**Instruction**
Quote every line of the listing below verbatim, leaving out the pictures.

=== Raw records ===

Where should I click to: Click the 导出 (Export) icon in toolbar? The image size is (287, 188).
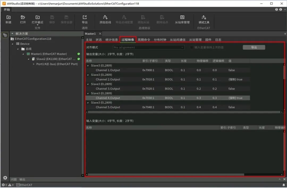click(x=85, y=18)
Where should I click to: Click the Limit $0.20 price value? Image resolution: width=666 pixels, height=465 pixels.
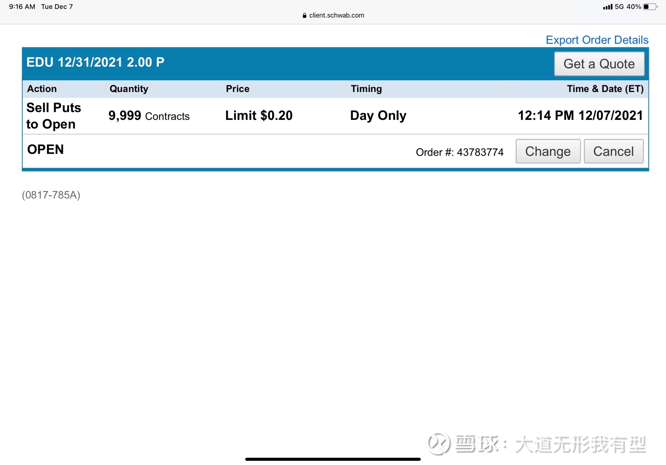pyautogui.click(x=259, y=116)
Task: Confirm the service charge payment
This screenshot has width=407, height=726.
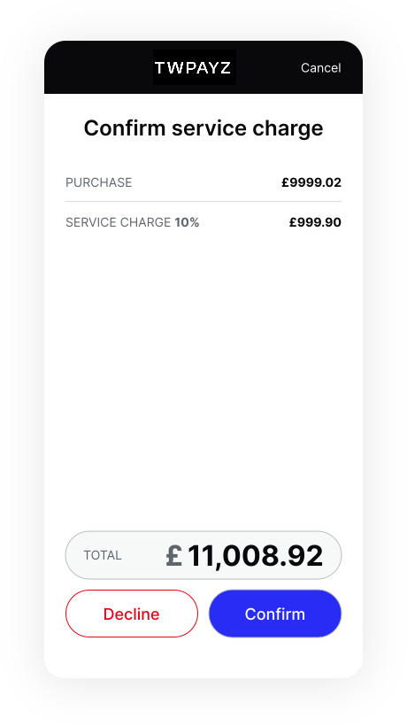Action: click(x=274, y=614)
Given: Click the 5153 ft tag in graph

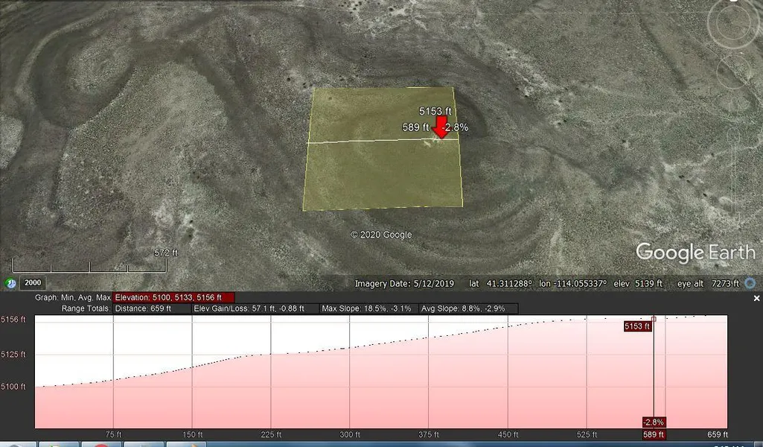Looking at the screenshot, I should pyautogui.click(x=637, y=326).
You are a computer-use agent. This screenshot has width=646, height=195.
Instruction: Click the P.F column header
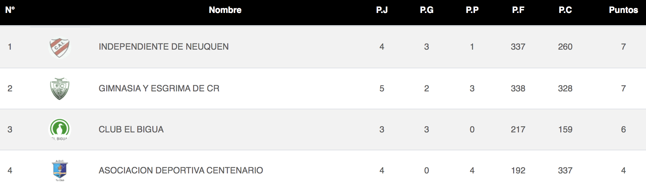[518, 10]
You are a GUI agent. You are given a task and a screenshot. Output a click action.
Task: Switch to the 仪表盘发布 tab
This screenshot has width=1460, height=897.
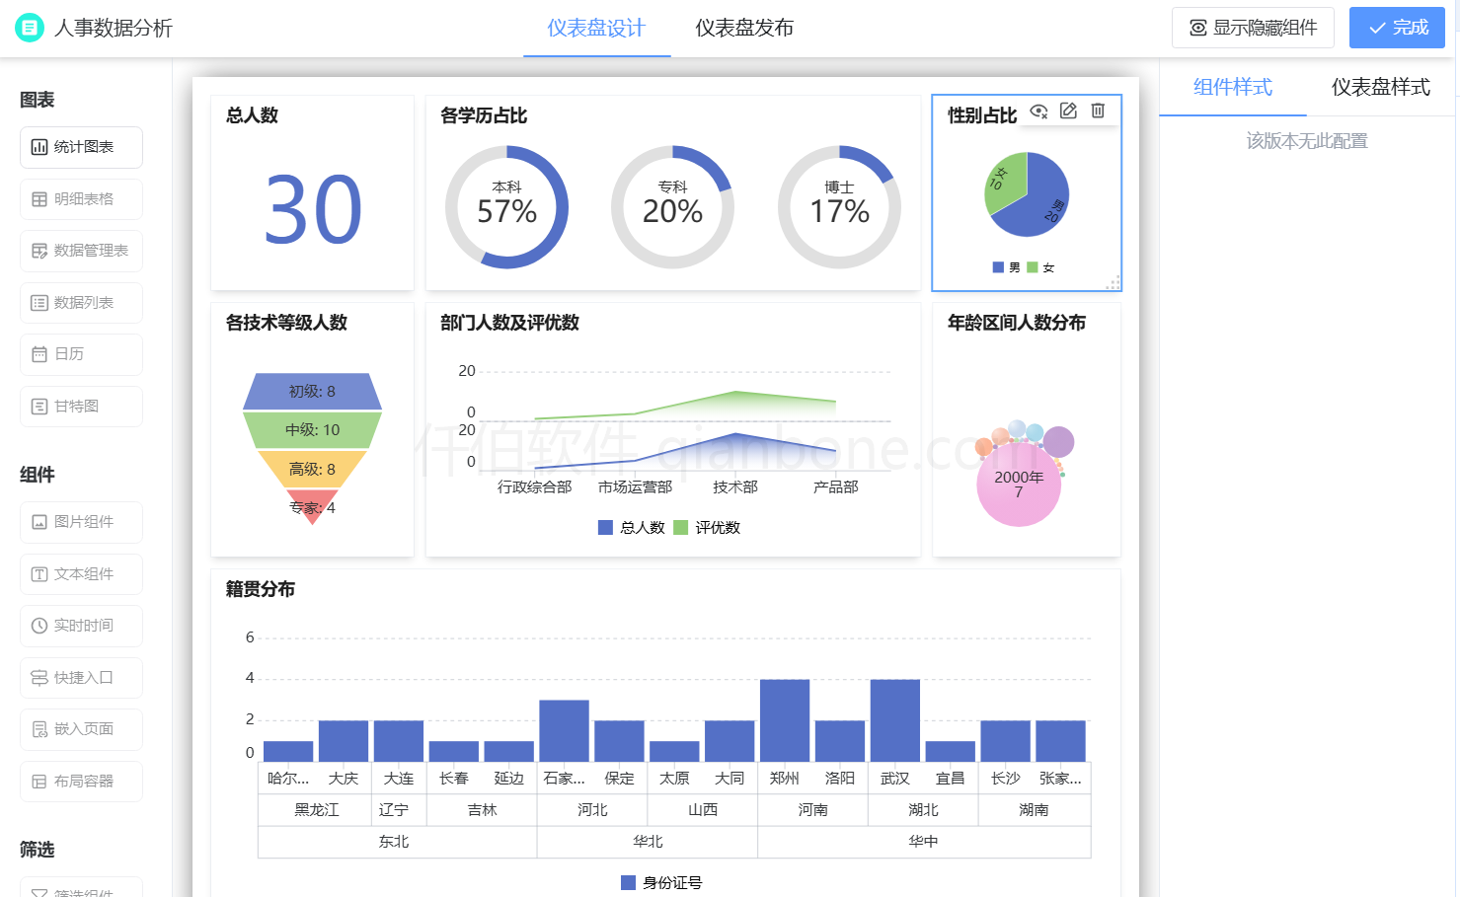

===

**Result of the exercise**
Where should I click to: Click the 导出 (Export) icon in toolbar? The image size is (287, 188).
click(x=85, y=18)
Where should I click to: Click the Limit $0.20 price value? Image resolution: width=666 pixels, height=465 pixels.
pyautogui.click(x=259, y=116)
Task: Confirm the service charge payment
This screenshot has width=407, height=726.
Action: click(x=274, y=614)
Given: Click the 5153 ft tag in graph

Looking at the screenshot, I should pyautogui.click(x=637, y=326).
You are a computer-use agent. This screenshot has width=646, height=195.
Instruction: Click the P.F column header
[518, 10]
You are a GUI agent. You are given a task and a screenshot. Output a click action.
Task: Switch to the 仪表盘发布 tab
This screenshot has width=1460, height=897.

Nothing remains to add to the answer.